It's just one of THOSE days!
ya know where you feel like everything is going wrong.
OH my gosh, I've had a really stressful day today. To preface, D is still looking for a job, about ONE MONTH to go before the wedding. We still don't know where we're living... it's all stressing me out. I'm believing God is bringing us something great. I've held together, haven't broke down, and I believe that HE will provide... when this happened...
My mom asked to eat lunch with D and I. Which is, normal. But, I had suspicions. We ordered for her and waited. She sat down and said "Well, I have some bad news" She goes on to say that the church, our church, is not going to be ready for our wedding.
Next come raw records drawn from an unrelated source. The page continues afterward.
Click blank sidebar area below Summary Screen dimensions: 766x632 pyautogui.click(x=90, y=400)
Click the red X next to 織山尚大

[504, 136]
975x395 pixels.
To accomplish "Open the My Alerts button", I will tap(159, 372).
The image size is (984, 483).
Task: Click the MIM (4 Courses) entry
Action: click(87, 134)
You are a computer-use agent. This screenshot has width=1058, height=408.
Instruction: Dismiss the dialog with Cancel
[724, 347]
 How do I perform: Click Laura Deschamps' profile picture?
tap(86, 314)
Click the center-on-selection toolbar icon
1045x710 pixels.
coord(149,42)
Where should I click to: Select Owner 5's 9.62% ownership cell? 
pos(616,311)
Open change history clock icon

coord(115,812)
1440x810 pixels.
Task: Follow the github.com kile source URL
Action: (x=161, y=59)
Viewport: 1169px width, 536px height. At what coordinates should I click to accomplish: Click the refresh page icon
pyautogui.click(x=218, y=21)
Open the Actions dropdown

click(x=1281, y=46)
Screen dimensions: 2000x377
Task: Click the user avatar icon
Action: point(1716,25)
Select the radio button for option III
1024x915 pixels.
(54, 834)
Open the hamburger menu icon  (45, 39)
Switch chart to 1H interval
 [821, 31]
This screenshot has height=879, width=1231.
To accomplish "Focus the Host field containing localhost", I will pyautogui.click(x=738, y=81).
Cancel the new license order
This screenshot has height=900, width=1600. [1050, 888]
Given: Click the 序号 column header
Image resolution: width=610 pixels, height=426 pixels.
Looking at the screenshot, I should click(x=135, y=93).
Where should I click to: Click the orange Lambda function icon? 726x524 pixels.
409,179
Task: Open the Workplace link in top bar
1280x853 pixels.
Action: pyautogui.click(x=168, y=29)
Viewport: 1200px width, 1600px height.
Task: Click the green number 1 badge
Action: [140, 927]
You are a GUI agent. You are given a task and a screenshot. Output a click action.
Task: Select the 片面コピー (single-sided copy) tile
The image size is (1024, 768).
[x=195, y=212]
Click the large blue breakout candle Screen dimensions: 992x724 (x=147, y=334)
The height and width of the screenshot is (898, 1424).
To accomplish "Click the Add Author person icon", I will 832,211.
It has been in the construction phase for a while and was supposed to be ready by the wedding. But, God has different plans.
It's really not the worst thing that could happen... really it's not. I'm still marrying the man I love and it's still going to be a magical day. But, it just not what was envisioned - you know. You only get married once, and I had envisioned the new church. We are still marrying in our church, just in the older building. I just envisioned being in the new building. Thought about everything... the decorations... pictures that would be taken... etc.
Am I being too unreasonable to still want it in the new buliding? Am I being too crazy? They said there is a chance it could be ready - but it is slim. They are hoping it'll be ready for our wedding. The church was originally supposed to be ready Mother's Day - 2 weeks before the wedding. That was cutting it close, but now they are not sure when at all. I'm praying that if God wants it in the new building, then we will be in the new building. But, it's still hard for me.
I had a break down and have been under a cloud all day... I just want this day to be over. I want to hear some good news on all accounts. D will have a job, we have an apartment - or at least know where we'll live, that the church is ready. But, as my mom said "have faith that you will be taken care of"
So, I am trusting and having faith that God will bring us through it all. I know one day I will look back at this and laugh, or at least think to myself, "what was the problem, why was I so worried!?" But, right now, it's just a lot to take!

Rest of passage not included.